TASK DETAILS
Every single entry must be reproduced precisely.
#### ENTRIES PROVIDED ####
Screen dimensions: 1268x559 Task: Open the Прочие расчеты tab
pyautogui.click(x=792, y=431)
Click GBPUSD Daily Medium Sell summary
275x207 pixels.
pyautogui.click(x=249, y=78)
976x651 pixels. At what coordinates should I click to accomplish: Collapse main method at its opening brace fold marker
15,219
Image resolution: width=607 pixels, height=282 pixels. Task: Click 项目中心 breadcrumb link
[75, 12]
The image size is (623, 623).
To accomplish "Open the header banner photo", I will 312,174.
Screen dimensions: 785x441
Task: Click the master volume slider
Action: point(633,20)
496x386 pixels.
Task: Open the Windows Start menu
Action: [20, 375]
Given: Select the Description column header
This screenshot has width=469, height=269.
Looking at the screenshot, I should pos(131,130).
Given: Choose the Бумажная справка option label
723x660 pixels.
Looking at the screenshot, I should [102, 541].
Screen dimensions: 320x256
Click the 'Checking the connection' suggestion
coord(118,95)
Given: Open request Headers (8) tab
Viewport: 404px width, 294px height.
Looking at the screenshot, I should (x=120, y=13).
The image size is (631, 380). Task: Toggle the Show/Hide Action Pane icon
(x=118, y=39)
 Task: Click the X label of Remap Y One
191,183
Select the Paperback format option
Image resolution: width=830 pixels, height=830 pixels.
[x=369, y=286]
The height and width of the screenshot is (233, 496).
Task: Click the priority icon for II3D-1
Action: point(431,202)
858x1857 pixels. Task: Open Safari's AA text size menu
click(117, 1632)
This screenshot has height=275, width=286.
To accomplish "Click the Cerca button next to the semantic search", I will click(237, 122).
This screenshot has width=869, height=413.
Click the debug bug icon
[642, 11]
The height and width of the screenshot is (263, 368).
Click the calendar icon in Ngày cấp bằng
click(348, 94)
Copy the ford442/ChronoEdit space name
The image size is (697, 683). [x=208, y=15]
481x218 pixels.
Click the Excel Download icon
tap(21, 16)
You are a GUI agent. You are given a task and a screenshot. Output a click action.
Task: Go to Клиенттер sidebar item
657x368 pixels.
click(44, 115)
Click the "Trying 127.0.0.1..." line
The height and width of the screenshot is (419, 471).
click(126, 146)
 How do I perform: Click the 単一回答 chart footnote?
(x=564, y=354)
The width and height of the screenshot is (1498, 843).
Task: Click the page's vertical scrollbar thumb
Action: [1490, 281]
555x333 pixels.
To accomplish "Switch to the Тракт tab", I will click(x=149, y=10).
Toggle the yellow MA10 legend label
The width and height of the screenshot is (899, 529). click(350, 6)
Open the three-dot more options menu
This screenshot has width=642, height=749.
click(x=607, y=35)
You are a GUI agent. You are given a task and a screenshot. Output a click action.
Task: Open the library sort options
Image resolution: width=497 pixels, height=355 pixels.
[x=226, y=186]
####
OUTPUT OF THE EXERCISE
Screen dimensions: 1268x559 Task: Open the Прочие расчеты tab
pyautogui.click(x=792, y=431)
Click GBPUSD Daily Medium Sell summary
275x207 pixels.
pyautogui.click(x=249, y=78)
976x651 pixels. At what coordinates should I click to accomplish: Collapse main method at its opening brace fold marker
15,219
Image resolution: width=607 pixels, height=282 pixels. Task: Click 项目中心 breadcrumb link
[75, 12]
The image size is (623, 623).
To accomplish "Open the header banner photo", I will 312,174.
Screen dimensions: 785x441
Task: Click the master volume slider
Action: point(633,20)
496x386 pixels.
Task: Open the Windows Start menu
Action: [20, 375]
Given: Select the Description column header
This screenshot has width=469, height=269.
Looking at the screenshot, I should pos(131,130).
Given: Choose the Бумажная справка option label
723x660 pixels.
Looking at the screenshot, I should [102, 541].
Screen dimensions: 320x256
Click the 'Checking the connection' suggestion
coord(118,95)
Given: Open request Headers (8) tab
Viewport: 404px width, 294px height.
Looking at the screenshot, I should (x=120, y=13).
The image size is (631, 380). Task: Toggle the Show/Hide Action Pane icon
(x=118, y=39)
 Task: Click the X label of Remap Y One
191,183
Select the Paperback format option
Image resolution: width=830 pixels, height=830 pixels.
[x=369, y=286]
The height and width of the screenshot is (233, 496).
Task: Click the priority icon for II3D-1
Action: point(431,202)
858x1857 pixels. Task: Open Safari's AA text size menu
click(117, 1632)
This screenshot has height=275, width=286.
To accomplish "Click the Cerca button next to the semantic search", I will click(237, 122).
This screenshot has width=869, height=413.
Click the debug bug icon
[642, 11]
The height and width of the screenshot is (263, 368).
Click the calendar icon in Ngày cấp bằng
click(348, 94)
Copy the ford442/ChronoEdit space name
The image size is (697, 683). [x=208, y=15]
481x218 pixels.
Click the Excel Download icon
tap(21, 16)
You are a GUI agent. You are given a task and a screenshot. Output a click action.
Task: Go to Клиенттер sidebar item
657x368 pixels.
click(44, 115)
Click the "Trying 127.0.0.1..." line
The height and width of the screenshot is (419, 471).
click(126, 146)
 How do I perform: Click the 単一回答 chart footnote?
(x=564, y=354)
The width and height of the screenshot is (1498, 843).
Task: Click the page's vertical scrollbar thumb
Action: [1490, 281]
555x333 pixels.
To accomplish "Switch to the Тракт tab", I will click(x=149, y=10).
Toggle the yellow MA10 legend label
The width and height of the screenshot is (899, 529). click(350, 6)
Open the three-dot more options menu
This screenshot has width=642, height=749.
click(x=607, y=35)
You are a GUI agent. You are given a task and a screenshot. Output a click action.
Task: Open the library sort options
Image resolution: width=497 pixels, height=355 pixels.
[x=226, y=186]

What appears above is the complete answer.